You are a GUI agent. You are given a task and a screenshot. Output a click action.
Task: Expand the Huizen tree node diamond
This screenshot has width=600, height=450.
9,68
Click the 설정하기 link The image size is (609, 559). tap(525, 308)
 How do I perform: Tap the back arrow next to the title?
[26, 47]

::::

» **Task directions**: Transcribe all of the material above with complete accuracy.

» **Response below**:
You are a GUI agent. You are given a task and a screenshot. Output a click action.
Task: Expand the Huizen tree node diamond
This screenshot has width=600, height=450.
9,68
Click the 설정하기 link The image size is (609, 559). tap(525, 308)
 How do I perform: Tap the back arrow next to the title?
[26, 47]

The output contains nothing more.